- [What to produce] Write the data out again exactly and in full.

──────

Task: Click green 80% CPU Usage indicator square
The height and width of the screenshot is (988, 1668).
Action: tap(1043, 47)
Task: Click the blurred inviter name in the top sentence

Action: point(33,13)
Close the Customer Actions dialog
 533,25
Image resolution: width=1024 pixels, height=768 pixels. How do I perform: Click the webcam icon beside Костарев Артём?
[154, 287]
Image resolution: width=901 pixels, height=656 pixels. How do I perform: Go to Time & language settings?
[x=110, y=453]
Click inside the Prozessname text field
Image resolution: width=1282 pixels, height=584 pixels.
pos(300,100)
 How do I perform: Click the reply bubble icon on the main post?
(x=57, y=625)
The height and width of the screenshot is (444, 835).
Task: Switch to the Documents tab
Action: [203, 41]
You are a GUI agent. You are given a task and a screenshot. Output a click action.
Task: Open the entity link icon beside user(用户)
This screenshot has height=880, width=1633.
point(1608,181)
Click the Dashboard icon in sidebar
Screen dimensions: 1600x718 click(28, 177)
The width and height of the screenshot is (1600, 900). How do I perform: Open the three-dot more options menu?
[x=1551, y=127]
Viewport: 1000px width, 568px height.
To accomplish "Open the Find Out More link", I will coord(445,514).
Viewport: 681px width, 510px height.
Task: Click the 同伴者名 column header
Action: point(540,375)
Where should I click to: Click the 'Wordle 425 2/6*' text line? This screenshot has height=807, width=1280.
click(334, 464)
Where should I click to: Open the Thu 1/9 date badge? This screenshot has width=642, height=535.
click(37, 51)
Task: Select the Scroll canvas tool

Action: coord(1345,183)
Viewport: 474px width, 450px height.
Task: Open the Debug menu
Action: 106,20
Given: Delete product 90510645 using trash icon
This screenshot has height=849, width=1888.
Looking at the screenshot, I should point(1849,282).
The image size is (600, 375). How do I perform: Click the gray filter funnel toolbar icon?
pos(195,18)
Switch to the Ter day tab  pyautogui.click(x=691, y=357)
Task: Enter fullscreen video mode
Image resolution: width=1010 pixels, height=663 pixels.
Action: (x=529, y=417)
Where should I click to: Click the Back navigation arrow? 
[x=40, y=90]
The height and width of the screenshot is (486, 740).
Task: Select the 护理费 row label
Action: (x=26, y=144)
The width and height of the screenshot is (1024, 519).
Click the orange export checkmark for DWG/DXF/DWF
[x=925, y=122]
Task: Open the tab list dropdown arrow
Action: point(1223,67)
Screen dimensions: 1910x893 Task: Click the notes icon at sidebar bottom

──────

- [Problem solution]
Task: Click green 80% CPU Usage indicator square
The height and width of the screenshot is (988, 1668).
Action: tap(1043, 47)
Task: Click the blurred inviter name in the top sentence

Action: point(33,13)
Close the Customer Actions dialog
 533,25
Image resolution: width=1024 pixels, height=768 pixels. How do I perform: Click the webcam icon beside Костарев Артём?
[154, 287]
Image resolution: width=901 pixels, height=656 pixels. How do I perform: Go to Time & language settings?
[x=110, y=453]
Click inside the Prozessname text field
Image resolution: width=1282 pixels, height=584 pixels.
pos(300,100)
 How do I perform: Click the reply bubble icon on the main post?
(x=57, y=625)
The height and width of the screenshot is (444, 835).
Task: Switch to the Documents tab
Action: [203, 41]
You are a GUI agent. You are given a task and a screenshot. Output a click action.
Task: Open the entity link icon beside user(用户)
This screenshot has height=880, width=1633.
point(1608,181)
Click the Dashboard icon in sidebar
Screen dimensions: 1600x718 click(28, 177)
The width and height of the screenshot is (1600, 900). How do I perform: Open the three-dot more options menu?
[x=1551, y=127]
Viewport: 1000px width, 568px height.
To accomplish "Open the Find Out More link", I will coord(445,514).
Viewport: 681px width, 510px height.
Task: Click the 同伴者名 column header
Action: point(540,375)
Where should I click to: Click the 'Wordle 425 2/6*' text line? This screenshot has height=807, width=1280.
click(334, 464)
Where should I click to: Open the Thu 1/9 date badge? This screenshot has width=642, height=535.
click(37, 51)
Task: Select the Scroll canvas tool

Action: coord(1345,183)
Viewport: 474px width, 450px height.
Task: Open the Debug menu
Action: 106,20
Given: Delete product 90510645 using trash icon
This screenshot has height=849, width=1888.
Looking at the screenshot, I should point(1849,282).
The image size is (600, 375). How do I perform: Click the gray filter funnel toolbar icon?
pos(195,18)
Switch to the Ter day tab  pyautogui.click(x=691, y=357)
Task: Enter fullscreen video mode
Image resolution: width=1010 pixels, height=663 pixels.
Action: (x=529, y=417)
Where should I click to: Click the Back navigation arrow? 
[x=40, y=90]
The height and width of the screenshot is (486, 740).
Task: Select the 护理费 row label
Action: (x=26, y=144)
The width and height of the screenshot is (1024, 519).
Click the orange export checkmark for DWG/DXF/DWF
[x=925, y=122]
Task: Open the tab list dropdown arrow
Action: point(1223,67)
Screen dimensions: 1910x893 Task: Click the notes icon at sidebar bottom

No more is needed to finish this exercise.